> Bacaan
Entri Populer

Rabu, 04 November 2015

Konsep Pendidikan Seks

Ketertarikan terhadap lawan jenis biasanya menjadi bagian dari tumbuh kembang remaja. Di usia pubertas ini, dorongan seksual dan fantasi seksual umumnya juga meningkat. Orangtua perlu membekali buah hati mereka dengan pendidikan seks yang cukup untuk menghindari gaya pacaran yang permisif.

Survei Komisi Nasional Perlindungan Anak di 33 provinsi pada tahun 2008 menyebut, siswa SMP dan SMA yang menonton film porno sebanyak 97%. Saat berpacaran, remaja yang melakukan ciuman, masturbasi, dan oral seks sebanyak 93,7%. Siswi SMP yang sudah tak perawan tercatat 62,7%, dan siswa SMA yang pernah aborsi mencapai 21,2%.

Banyak remaja menganggap berpegangan tangan, berciuman, bahkan saling merangsang adalah cara untuk menunjukkan kasih sayang. Gejolak perasaan remaja bisa membuat mereka pada akhirnya kebablasan dan melakukan hubungan seks pranikah.

Menurut psikolog anak dan keluarga Elizabeth Santosa, perilaku seks remaja dipengaruhi oleh beberapa faktor, seperti pergaulan teman sebaya, lingkungan sosial, media dan teknologi, serta hubungannya dengan orangtua.
Walau merasa segan, tapi orangtua berkewajiban memberikan pemahaman kesehatan reproduksi yang baik kepada anak. Mulailah membuka diri dan hilangkan anggapan seks adalah hal yang tabu untuk dibicarakan karena anak yang sedang beranjak dewasa masih membutuhkan arahan dari orangtuanya.
“Remaja memerlukan konsep pendidikan seksual yang utuh dan komprehensif. Pendidikan seks komprehensif mencakup semua aspek, tidak hanya tentang perubahan fisiologis (puber) saja, tapi juga aspek sosio-emosional di mana remaja juga dipersiapkan mental menghadapi mood yang naik-turun, yang seringkali dihadapi sehari-hari,” kata Elizabeth.
Tentu saja keterbukaan berperan penting dalam membimbing remaja mengenal sisi seksualitasnya. Orangtua juga perlu mengenal dunia anaknya. "Bisa lewat obrolan santai dengan anak, misalnya bertanya bagaimana teman-temannya di sekolah, tentang situs-situs Internet yang semakin Jauh dari kata Pendidikan."

> Daftar Tugas
a) Salin bagian tulisan tentang pendidikan seks bagi remaja, mulai dari "Entri Populer" dan berakhir pada "aborsi mencapai 21,2%.", tanpa mengubah satu kata pun.
b) Teruskan tulisan tentang pendidikan seks bagi remaja di atas, dimulai tepat setelah kalimat terakhirnya.

> Item Tersimpan
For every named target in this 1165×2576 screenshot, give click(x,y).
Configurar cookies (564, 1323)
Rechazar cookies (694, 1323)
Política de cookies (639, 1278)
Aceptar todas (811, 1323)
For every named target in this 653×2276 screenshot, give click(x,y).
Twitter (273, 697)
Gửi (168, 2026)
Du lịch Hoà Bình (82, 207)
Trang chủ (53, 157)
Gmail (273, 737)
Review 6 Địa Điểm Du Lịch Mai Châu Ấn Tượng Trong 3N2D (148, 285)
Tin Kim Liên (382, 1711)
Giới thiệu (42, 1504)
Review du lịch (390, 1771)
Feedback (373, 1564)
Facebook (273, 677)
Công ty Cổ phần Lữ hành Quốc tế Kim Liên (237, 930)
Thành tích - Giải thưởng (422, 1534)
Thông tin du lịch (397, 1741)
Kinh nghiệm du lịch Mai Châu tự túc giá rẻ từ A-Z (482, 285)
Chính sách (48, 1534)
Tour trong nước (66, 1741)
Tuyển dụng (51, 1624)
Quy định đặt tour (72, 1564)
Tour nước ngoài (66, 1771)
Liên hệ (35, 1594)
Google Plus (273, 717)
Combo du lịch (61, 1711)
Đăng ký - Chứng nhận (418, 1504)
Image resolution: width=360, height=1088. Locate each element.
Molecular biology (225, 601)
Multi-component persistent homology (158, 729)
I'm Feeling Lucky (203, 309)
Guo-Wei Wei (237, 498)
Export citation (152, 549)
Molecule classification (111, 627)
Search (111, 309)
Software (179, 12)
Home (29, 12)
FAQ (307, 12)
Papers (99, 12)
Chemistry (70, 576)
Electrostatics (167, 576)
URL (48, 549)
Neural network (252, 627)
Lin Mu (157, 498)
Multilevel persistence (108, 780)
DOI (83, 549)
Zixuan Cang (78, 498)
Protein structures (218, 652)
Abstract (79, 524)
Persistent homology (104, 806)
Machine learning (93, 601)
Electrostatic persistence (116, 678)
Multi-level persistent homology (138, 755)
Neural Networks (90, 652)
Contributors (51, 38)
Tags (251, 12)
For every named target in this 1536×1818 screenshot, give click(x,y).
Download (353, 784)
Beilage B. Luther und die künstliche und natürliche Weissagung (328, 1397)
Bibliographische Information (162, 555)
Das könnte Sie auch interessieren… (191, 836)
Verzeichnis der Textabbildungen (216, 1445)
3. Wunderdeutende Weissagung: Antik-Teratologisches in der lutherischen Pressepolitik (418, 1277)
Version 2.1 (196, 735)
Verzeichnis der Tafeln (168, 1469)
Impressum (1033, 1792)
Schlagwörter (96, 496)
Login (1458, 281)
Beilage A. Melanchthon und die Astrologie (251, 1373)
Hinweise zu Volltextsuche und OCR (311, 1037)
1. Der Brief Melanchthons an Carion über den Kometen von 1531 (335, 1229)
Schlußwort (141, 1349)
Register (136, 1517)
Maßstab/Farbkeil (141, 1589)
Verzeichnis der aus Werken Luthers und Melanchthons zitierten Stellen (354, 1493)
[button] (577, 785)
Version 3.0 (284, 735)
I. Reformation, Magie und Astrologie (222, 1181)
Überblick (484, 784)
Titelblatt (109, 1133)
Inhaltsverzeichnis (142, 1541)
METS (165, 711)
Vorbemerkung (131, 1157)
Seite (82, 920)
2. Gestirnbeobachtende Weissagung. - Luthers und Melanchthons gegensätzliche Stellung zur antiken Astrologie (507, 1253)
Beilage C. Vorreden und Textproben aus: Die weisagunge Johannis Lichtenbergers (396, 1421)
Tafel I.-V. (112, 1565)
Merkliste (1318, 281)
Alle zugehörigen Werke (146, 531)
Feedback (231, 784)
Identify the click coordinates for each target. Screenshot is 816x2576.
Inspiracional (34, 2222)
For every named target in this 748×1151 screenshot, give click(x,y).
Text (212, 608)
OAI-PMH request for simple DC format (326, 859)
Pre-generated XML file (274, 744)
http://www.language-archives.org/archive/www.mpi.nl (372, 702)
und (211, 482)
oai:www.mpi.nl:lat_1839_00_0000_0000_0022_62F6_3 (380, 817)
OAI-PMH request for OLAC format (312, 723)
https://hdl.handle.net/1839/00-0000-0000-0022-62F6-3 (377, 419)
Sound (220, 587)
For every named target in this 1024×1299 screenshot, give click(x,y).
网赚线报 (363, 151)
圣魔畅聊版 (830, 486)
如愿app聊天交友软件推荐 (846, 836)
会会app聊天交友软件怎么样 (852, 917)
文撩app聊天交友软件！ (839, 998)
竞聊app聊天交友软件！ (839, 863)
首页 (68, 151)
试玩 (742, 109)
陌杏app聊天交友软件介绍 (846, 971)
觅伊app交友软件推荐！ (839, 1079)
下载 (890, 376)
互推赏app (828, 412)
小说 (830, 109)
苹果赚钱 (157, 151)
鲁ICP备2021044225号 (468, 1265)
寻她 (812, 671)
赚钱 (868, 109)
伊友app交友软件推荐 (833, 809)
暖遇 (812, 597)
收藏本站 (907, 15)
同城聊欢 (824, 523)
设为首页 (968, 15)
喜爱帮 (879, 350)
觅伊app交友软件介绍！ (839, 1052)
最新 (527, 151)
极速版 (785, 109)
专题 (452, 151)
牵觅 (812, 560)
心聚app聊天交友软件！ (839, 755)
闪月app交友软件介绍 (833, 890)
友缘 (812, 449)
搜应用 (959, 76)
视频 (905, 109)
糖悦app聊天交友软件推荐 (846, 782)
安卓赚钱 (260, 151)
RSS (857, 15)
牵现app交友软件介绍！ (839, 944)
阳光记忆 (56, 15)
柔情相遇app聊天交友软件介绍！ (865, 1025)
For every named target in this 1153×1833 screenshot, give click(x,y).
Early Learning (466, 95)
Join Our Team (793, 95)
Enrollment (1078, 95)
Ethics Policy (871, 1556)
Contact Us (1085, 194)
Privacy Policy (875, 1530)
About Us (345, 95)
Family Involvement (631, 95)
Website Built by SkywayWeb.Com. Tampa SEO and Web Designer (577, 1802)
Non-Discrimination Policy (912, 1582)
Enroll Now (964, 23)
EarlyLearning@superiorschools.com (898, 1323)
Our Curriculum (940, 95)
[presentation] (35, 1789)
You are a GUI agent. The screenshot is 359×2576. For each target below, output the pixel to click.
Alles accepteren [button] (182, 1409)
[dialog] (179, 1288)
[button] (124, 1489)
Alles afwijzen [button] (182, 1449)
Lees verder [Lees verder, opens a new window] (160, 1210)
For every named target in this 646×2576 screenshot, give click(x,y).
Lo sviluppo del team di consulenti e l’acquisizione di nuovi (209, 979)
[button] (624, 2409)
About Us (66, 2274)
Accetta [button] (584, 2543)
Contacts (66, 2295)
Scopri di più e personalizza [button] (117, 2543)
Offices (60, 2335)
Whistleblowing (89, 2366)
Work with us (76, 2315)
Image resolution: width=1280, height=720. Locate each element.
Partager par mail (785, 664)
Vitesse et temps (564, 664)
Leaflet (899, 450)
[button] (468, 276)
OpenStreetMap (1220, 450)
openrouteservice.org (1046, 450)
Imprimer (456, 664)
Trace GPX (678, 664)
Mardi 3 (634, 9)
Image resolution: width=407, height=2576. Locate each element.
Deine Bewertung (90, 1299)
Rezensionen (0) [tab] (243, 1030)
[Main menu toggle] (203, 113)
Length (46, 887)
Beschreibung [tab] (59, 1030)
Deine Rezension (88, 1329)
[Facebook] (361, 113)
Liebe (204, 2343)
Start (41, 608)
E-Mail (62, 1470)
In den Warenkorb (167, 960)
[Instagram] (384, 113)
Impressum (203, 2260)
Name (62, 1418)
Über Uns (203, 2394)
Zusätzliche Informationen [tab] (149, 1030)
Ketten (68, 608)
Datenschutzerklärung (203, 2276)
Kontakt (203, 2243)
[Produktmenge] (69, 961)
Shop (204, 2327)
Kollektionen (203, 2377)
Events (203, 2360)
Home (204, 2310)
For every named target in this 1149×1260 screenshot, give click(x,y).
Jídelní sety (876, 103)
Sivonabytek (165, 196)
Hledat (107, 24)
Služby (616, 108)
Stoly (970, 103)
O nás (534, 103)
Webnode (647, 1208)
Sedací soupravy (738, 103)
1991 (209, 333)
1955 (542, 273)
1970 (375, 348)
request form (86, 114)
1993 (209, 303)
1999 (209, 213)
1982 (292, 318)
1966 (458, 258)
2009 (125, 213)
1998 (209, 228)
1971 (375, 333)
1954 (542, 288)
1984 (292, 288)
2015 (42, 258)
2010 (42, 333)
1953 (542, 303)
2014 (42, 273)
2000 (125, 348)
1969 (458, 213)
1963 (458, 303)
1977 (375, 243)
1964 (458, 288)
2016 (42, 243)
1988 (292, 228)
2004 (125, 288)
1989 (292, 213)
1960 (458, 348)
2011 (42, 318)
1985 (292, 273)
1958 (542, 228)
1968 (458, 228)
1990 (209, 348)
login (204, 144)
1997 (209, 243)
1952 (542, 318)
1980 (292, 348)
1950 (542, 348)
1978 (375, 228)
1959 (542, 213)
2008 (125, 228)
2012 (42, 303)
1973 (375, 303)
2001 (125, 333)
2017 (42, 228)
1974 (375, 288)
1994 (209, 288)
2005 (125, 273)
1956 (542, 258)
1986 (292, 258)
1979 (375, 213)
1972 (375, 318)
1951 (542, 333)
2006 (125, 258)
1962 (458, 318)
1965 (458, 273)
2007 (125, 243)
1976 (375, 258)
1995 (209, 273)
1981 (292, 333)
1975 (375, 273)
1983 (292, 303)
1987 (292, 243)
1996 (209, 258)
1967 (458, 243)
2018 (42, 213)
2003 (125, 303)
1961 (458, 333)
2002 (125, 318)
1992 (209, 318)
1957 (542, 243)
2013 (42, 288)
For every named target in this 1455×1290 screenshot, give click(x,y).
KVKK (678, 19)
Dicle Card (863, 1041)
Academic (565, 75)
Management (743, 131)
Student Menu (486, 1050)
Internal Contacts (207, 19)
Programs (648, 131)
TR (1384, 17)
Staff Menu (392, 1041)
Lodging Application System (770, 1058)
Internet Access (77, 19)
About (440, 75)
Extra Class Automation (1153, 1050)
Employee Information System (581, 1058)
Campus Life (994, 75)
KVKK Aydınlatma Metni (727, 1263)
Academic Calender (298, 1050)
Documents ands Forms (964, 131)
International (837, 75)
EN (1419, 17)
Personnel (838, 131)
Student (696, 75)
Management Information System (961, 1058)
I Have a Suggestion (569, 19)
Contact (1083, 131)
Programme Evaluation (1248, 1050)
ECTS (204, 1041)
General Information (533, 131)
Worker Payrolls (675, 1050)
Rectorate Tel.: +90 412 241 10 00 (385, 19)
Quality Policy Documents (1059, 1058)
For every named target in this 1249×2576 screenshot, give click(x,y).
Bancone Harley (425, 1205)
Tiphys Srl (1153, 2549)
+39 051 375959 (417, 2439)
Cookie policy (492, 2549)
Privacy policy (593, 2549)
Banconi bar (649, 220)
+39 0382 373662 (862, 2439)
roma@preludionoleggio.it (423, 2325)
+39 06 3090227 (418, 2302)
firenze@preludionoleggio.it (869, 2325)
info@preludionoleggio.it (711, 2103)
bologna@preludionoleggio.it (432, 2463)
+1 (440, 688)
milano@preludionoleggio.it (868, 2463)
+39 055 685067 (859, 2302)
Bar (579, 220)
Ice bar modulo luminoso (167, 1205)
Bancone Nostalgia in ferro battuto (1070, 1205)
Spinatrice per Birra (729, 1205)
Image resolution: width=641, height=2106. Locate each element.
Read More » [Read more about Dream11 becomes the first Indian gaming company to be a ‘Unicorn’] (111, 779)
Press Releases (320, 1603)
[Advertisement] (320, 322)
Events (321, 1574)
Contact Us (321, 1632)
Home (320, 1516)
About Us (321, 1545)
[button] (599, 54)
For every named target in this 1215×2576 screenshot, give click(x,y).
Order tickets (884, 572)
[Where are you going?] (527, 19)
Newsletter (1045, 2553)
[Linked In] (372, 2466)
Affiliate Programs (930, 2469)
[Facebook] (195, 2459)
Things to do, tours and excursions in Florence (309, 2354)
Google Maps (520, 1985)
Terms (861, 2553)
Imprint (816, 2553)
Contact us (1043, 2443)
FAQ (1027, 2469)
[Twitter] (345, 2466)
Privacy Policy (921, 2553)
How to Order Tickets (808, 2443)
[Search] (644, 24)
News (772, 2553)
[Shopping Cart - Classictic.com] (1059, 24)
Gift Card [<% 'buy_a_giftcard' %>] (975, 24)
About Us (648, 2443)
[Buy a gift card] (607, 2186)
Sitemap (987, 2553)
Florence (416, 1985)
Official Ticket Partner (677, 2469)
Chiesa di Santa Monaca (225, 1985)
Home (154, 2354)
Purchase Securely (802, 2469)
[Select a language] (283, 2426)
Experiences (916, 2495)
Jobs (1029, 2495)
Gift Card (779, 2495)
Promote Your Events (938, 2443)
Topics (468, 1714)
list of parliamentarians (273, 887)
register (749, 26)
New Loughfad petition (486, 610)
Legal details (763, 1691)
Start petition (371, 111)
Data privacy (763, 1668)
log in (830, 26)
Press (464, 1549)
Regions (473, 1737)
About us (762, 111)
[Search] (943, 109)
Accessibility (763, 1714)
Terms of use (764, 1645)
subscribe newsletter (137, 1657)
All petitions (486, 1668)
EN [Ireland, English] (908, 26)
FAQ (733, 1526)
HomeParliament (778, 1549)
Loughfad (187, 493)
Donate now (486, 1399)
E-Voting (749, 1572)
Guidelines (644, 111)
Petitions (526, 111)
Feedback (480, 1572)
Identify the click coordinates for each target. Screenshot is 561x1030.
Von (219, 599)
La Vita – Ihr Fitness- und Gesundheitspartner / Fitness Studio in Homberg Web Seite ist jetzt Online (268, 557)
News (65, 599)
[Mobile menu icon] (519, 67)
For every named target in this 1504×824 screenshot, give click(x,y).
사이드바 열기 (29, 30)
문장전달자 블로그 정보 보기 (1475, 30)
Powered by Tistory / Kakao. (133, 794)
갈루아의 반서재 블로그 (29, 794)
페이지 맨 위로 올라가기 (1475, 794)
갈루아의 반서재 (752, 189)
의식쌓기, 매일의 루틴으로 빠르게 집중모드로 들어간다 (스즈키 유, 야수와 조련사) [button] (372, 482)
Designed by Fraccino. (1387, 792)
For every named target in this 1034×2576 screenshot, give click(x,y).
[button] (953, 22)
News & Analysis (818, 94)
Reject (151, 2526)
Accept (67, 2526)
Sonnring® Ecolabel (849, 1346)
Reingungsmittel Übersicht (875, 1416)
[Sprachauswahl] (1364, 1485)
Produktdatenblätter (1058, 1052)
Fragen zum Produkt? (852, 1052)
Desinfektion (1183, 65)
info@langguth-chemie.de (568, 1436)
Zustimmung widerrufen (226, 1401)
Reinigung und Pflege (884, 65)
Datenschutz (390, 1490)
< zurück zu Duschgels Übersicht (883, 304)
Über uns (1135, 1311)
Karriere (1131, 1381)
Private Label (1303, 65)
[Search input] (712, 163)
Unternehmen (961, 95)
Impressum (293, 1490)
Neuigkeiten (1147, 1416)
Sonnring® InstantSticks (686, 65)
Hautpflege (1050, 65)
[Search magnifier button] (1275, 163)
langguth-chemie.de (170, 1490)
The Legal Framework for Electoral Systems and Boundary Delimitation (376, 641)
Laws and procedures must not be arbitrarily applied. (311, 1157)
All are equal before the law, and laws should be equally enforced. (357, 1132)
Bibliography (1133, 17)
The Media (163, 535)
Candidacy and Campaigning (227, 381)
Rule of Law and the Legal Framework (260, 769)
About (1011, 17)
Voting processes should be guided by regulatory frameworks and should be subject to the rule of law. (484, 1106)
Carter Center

> Daftar Jawaban
a)
Entri Populer

Rabu, 04 November 2015

Konsep Pendidikan Seks

Ketertarikan terhadap lawan jenis biasanya menjadi bagian dari tumbuh kembang remaja. Di usia pubertas ini, dorongan seksual dan fantasi seksual umumnya juga meningkat. Orangtua perlu membekali buah hati mereka dengan pendidikan seks yang cukup untuk menghindari gaya pacaran yang permisif.

Survei Komisi Nasional Perlindungan Anak di 33 provinsi pada tahun 2008 menyebut, siswa SMP dan SMA yang menonton film porno sebanyak 97%. Saat berpacaran, remaja yang melakukan ciuman, masturbasi, dan oral seks sebanyak 93,7%. Siswi SMP yang sudah tak perawan tercatat 62,7%, dan siswa SMA yang pernah aborsi mencapai 21,2%.

b)
Komunikasi yang lancar dengan anak membuat mereka bisa cerita langsung kepada orangtuanya, termasuk soal seksualitas. Obrolan dengan remaja soal seksualitas pun bisa dari peristiwa sehari-hari di sekolah atau dengan teman sebaya. Sebagai orang yang paling mengenal anak, tentu orangtua bisa mencari cara gaya komunikasi yang pas dengan anaknya.
“Mau tidak mau harus ada pembicaraan tentang seksualitas. Jika orangtua dan anak terbuka, pasti akan muncul pembicaraan tersebut untuk didiskusikan,” terang Nina. Seorang Psikolog.
Nina menuturkan, ia sering mendapat cerita dari remaja soal seksualitas. Seringkali mereka merasa hampa, takut berbicara kepada orangtua karena takut dimarahi, sehingga kebanyakan dari mereka mencurahkannya kepada teman sebayanya. Padahal informasi yang diterima kemudian belum tentu tepat. Karenanya, orangtua harus aktif mencari tahu tentang anaknya.
Jika tidak bersumber dari anak secara langsung, orangtua bisa cari informasi dari orangtua lainnya. Salah satu triknya yakni dekat dengan ibu-ibu anak lain, sehingga bisa mendapat informasi baru lalu membahasnya dengan anak.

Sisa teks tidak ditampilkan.